→ **Stated task a**:
Copy the listing below word for word, from its first line through the line containing "tap(732, 280)", including both ends. Omit the pictures from your copy.

→ **Source excerpt**:
Our experimental sample firms are drawn from the population of ASX listed firms that made successful takeover bids for other ASX listed firms over the period January 1973 to June 1995. Successful takeover bids are defined as all bids in which the offerer acquired more than 50% of its target's shares. Although effective control may be achieved through a holding of less than 50% of a firm's issued shares, our operational definition of a successful takeover bid ensures that bids reviewed in our study are only those where it is unambiguously clear that control of the target has passed to the bidder firm. Over 3,000 bids for ASX listed firms were made over the period of our sample. However, just 731 of these bids satisfy all the selection criteria.(4) The sample size is reduced further if an experimental sample's event period [-36, +36] months falls outside the period, January 1974 to June 1996, for which monthly share return data are available. For instance, the event-window [-36, +36] months fell within the period January 1974 to June 1996 for just 415 of the firms involved in the 731 bids.

3. Assessing Long Horizon Returns: Issues and Research Method

Our research method is based on the premise that controlling for qualitative factors missing from theoretical models of expected return such as the Sharpe-Lintner CAPM better places us to assess the proposition that the post-merger share returns to acquiring firms reflect an informationally efficient market. Following Beedles, Dodd and Officer (1988), we say qualitative because although the identified factors are empirically associated with systematic regularities in returns calculated from historical price series they do not have equilibrium bases and hence cannot be used to reject rigorously specified null hypotheses.

Given the qualitative factors we control for do not have equilibrium bases, in this paper we focus on determining if, over as given event period, the performance of acquiring firms is statistically exceptional.(5) We do this by comparing the mean return to a portfolio of such firms against an empirically generated distribution of the mean returns to 1,001 portfolios, each comprising firms matched on size-decile and survival with the experimental sample firms but otherwise selected randomly. In other words, our control is the empirical distribution under the null hypothesis.

→ **Recorded information**:
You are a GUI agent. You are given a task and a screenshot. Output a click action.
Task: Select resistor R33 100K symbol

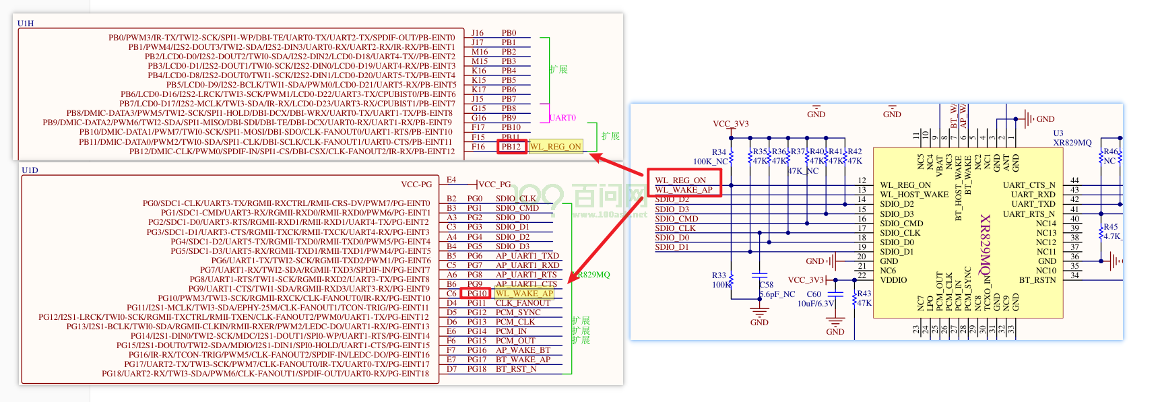tap(732, 280)
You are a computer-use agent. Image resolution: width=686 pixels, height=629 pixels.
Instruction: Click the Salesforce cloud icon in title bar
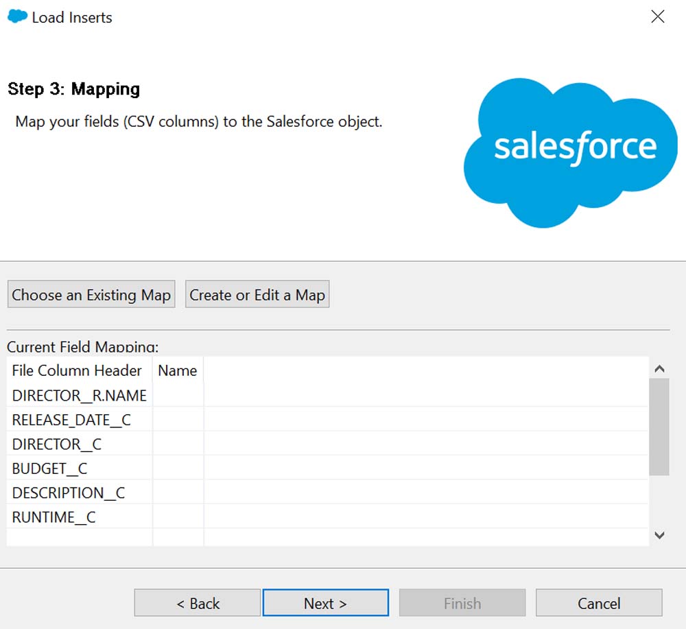click(17, 16)
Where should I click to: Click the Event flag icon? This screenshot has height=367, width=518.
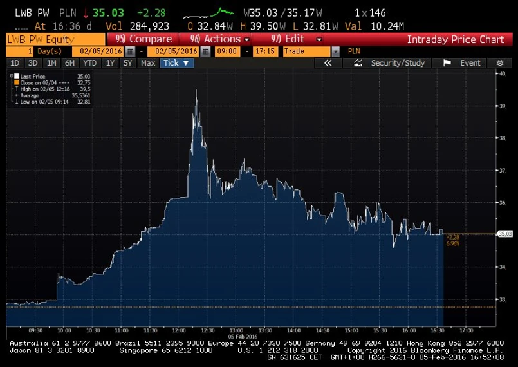coord(447,63)
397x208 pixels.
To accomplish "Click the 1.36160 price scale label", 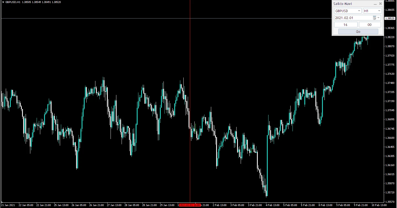I will [x=390, y=165].
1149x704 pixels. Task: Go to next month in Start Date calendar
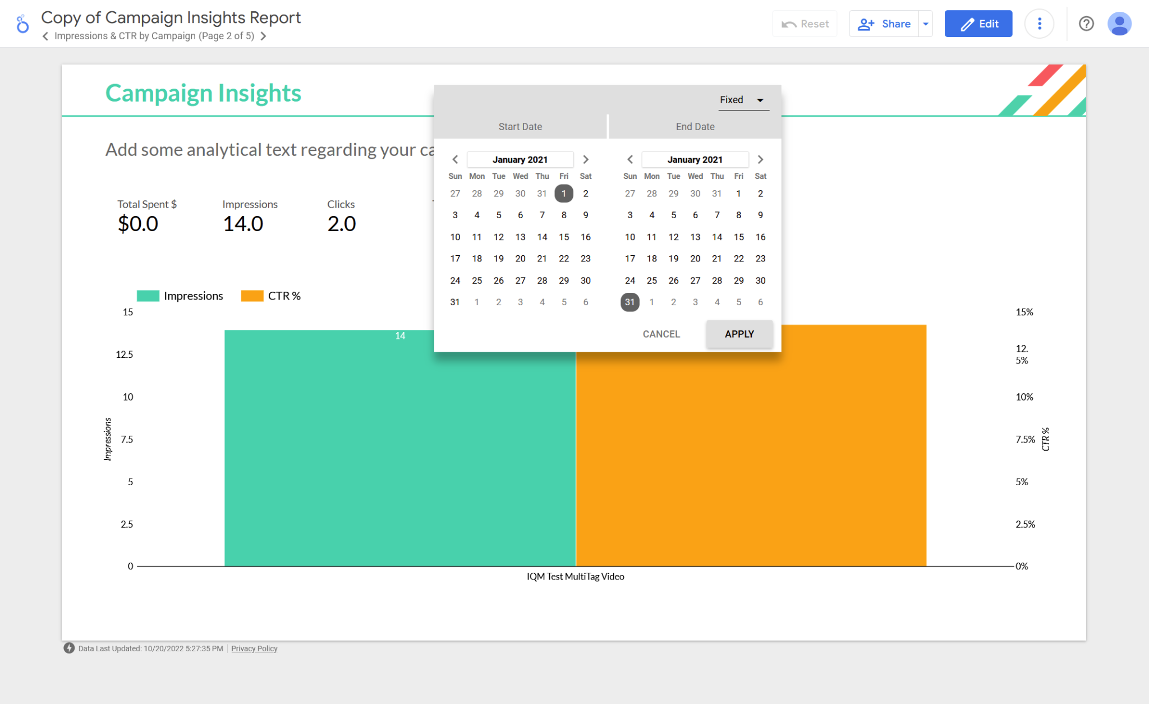point(586,159)
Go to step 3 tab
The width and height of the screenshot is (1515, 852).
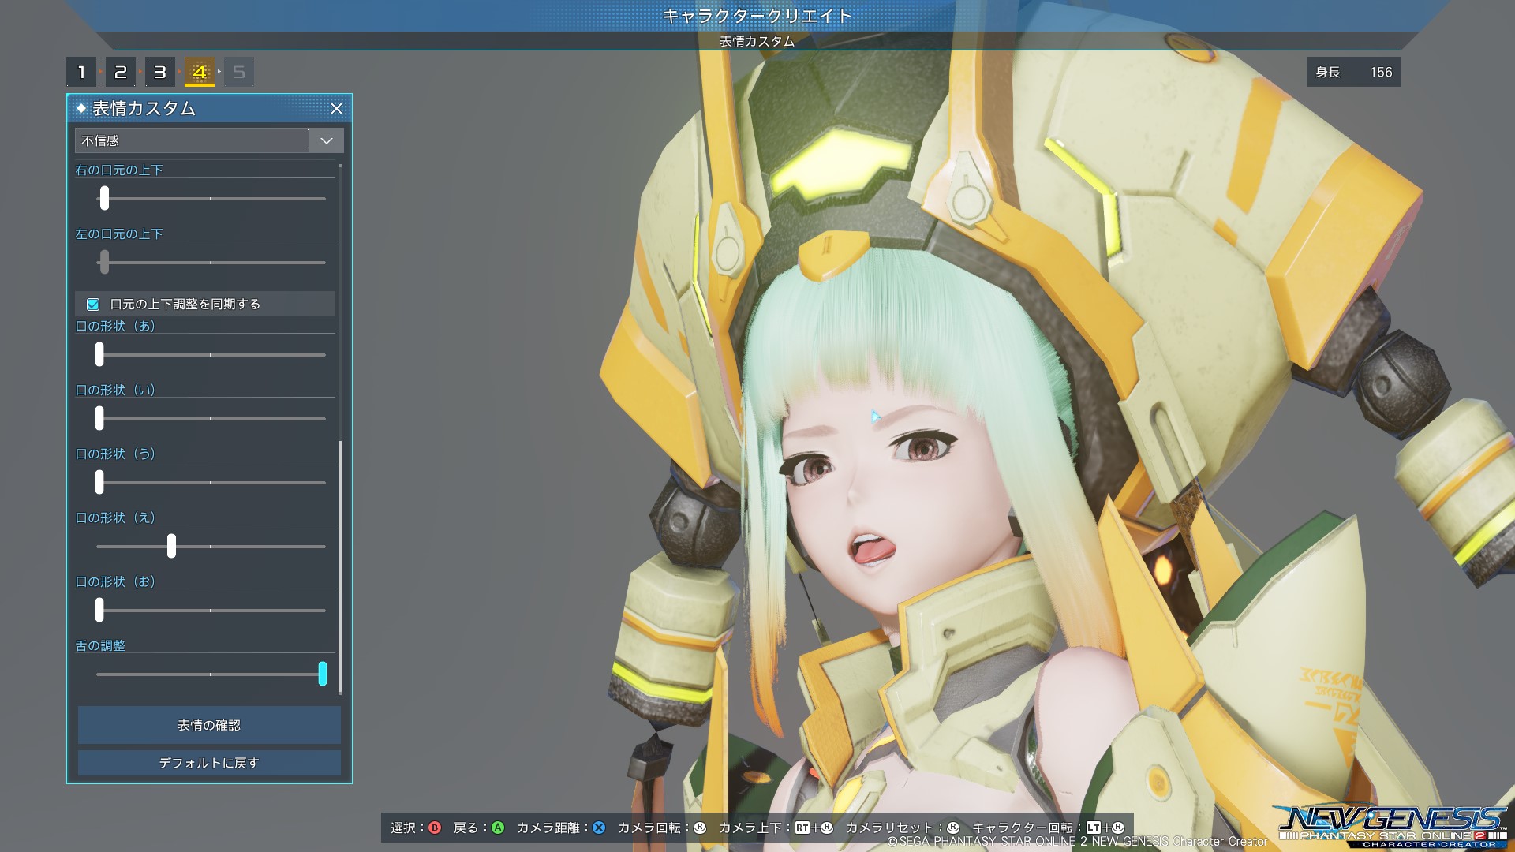[160, 73]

→ **Stated task b**:
In the takeover returns excerpt, what counts as a successful takeover bid?

→ **Right answer a**:
You are a GUI agent. You are given a task and a screenshot. Output a click action.
Task: Select resistor R33 100K symbol

tap(732, 280)

→ **Right answer b**:
A bid in which the offerer acquired more than 50% of its target's shares.